His biography of the Cumberland Plateau begins in the violence of Indian wars and ends in the economic despair of the 1950s and 1960s. Two hundred years ago, the plateau was a land of promise. The deep, twisting valleys contained rich bottomlands; the mountainsides, teeming with game, produced mighty timber. Some of the people who settled this land in the eighteenth century may have come from the slums of England, but they became intrepid explorers like Simon Kenton and Jim Bridger. They lived by scratch farming, hunting , and making moonshine whiskey. The Civil War ravaged their land, leaving in its wake a legacy of hate which erupted in the great Kentucky mountain feuds and continued in the "Moonshine Wars" of the Prohibition era.

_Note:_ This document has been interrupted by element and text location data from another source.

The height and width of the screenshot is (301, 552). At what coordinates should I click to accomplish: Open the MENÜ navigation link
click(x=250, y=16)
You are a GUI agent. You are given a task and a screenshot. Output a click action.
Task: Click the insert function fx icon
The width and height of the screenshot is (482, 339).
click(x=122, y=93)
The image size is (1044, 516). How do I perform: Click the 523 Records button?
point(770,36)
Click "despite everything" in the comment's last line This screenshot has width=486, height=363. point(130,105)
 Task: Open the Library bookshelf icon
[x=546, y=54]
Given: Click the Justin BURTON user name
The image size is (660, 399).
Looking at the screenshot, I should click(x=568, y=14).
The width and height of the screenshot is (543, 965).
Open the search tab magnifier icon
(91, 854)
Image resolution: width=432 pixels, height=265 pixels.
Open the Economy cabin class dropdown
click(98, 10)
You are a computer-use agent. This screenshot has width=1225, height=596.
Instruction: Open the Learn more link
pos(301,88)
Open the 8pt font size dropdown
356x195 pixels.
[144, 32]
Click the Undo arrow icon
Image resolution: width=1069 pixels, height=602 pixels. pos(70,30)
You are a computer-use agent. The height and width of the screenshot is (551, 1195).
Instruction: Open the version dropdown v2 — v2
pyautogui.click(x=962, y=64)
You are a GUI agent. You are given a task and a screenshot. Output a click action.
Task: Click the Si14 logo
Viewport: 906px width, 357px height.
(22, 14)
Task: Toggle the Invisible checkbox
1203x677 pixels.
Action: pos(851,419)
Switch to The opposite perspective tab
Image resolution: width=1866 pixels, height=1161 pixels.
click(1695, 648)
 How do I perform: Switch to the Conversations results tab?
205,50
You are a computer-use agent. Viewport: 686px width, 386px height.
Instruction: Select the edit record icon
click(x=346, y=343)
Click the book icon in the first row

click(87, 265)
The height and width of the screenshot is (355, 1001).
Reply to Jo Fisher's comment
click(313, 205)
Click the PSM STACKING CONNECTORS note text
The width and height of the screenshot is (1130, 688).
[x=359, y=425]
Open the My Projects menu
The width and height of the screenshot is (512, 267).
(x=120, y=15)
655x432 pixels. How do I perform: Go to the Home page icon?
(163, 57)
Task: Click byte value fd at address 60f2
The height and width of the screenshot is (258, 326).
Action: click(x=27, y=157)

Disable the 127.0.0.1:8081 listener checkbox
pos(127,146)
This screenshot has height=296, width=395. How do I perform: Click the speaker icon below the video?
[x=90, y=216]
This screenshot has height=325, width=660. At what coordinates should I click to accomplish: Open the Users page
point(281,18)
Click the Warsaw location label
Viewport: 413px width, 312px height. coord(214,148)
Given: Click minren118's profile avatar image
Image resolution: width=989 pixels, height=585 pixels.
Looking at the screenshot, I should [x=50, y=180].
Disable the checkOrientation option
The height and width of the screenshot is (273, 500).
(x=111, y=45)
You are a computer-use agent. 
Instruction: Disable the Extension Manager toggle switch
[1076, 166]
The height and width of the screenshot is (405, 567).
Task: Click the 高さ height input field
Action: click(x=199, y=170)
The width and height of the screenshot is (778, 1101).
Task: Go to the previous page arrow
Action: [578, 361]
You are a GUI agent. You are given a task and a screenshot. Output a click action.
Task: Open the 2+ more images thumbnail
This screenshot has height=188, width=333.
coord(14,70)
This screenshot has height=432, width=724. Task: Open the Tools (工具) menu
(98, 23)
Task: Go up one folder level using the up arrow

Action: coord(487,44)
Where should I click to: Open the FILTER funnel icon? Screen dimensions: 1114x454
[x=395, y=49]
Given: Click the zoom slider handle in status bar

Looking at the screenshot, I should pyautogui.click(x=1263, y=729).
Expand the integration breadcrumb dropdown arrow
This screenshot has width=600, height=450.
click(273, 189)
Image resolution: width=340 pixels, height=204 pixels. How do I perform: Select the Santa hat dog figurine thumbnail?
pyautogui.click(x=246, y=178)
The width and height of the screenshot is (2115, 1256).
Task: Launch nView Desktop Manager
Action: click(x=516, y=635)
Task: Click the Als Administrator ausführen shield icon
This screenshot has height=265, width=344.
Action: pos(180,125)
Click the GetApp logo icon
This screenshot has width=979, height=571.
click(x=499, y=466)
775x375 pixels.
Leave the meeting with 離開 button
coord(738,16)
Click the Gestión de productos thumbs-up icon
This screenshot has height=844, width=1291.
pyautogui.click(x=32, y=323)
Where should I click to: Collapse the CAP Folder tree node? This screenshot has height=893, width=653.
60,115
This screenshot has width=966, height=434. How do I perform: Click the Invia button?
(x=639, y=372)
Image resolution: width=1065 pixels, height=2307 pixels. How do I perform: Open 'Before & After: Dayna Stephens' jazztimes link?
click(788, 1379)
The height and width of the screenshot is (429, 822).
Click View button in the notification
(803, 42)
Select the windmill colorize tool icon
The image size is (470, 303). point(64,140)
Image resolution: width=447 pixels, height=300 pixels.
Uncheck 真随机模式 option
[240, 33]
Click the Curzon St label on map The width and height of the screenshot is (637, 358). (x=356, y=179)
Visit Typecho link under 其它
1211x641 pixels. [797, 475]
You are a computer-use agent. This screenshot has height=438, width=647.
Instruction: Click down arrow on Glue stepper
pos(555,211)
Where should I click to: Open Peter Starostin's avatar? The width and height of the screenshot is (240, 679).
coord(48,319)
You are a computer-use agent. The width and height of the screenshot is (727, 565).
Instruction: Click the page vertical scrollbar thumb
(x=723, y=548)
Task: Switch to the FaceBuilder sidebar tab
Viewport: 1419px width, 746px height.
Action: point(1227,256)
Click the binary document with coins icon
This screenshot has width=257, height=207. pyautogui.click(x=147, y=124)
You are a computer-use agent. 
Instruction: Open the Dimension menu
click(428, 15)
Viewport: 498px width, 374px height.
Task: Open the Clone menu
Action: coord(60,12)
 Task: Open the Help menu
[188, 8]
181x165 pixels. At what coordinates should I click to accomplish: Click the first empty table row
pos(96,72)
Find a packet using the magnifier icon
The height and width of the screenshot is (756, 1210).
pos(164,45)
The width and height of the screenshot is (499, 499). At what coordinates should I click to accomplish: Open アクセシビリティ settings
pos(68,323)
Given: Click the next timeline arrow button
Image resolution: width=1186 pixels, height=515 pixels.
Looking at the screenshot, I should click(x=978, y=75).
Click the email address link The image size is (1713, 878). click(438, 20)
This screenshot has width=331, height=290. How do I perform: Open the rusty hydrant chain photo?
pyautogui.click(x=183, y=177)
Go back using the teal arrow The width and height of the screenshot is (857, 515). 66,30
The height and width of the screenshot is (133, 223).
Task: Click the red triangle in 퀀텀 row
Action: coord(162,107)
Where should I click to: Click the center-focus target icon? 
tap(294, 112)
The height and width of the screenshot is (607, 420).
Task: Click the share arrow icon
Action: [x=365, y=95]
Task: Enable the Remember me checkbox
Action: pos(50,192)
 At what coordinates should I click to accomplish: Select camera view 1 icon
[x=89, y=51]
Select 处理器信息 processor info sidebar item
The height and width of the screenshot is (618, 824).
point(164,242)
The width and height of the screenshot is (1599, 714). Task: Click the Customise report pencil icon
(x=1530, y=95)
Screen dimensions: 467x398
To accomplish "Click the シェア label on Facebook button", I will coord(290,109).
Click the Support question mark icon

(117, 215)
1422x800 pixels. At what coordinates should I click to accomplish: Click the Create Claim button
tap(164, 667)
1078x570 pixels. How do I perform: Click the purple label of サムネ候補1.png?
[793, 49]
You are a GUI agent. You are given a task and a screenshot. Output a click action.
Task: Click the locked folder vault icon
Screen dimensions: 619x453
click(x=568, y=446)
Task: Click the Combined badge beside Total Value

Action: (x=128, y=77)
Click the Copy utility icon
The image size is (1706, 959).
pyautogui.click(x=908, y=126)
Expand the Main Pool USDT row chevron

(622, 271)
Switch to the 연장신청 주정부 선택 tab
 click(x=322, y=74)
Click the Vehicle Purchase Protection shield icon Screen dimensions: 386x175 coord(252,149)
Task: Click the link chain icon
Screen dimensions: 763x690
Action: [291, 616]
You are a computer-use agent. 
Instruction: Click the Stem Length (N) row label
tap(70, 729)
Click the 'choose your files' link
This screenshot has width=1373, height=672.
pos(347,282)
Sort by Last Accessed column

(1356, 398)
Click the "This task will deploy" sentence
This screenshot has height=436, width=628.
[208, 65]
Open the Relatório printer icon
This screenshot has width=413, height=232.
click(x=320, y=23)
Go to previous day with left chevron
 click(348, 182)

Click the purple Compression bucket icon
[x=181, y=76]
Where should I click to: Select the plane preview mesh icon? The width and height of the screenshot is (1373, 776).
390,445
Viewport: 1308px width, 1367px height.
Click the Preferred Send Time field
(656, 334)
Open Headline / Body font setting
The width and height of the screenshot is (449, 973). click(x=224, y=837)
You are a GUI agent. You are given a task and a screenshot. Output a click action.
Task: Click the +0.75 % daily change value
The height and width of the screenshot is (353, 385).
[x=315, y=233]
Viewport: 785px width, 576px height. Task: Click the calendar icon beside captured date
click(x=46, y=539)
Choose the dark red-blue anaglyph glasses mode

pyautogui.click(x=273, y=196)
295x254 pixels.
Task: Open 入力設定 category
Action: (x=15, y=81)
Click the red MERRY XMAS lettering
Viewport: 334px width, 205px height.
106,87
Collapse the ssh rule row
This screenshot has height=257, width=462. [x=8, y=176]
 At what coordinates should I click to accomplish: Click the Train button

In the late nineteenth century, the coal men came into the isolated valleys and easily persuaded the mountaineers to sign away their mineral rights for pitifully smalls sums. The countryside was then systematically plundered in what constitutes one of the ugliest eras of exploitation in American history.
At the time it was written, Night Comes to the Cumberlands framed an urgent appeal to the American conscience. Today it details Appalachia's difficult past, and, at the same time, presents an accurate historical backdrop for a contemporary understanding of the Appalachian region that Harry M. Caudill loved so dearly and served so well.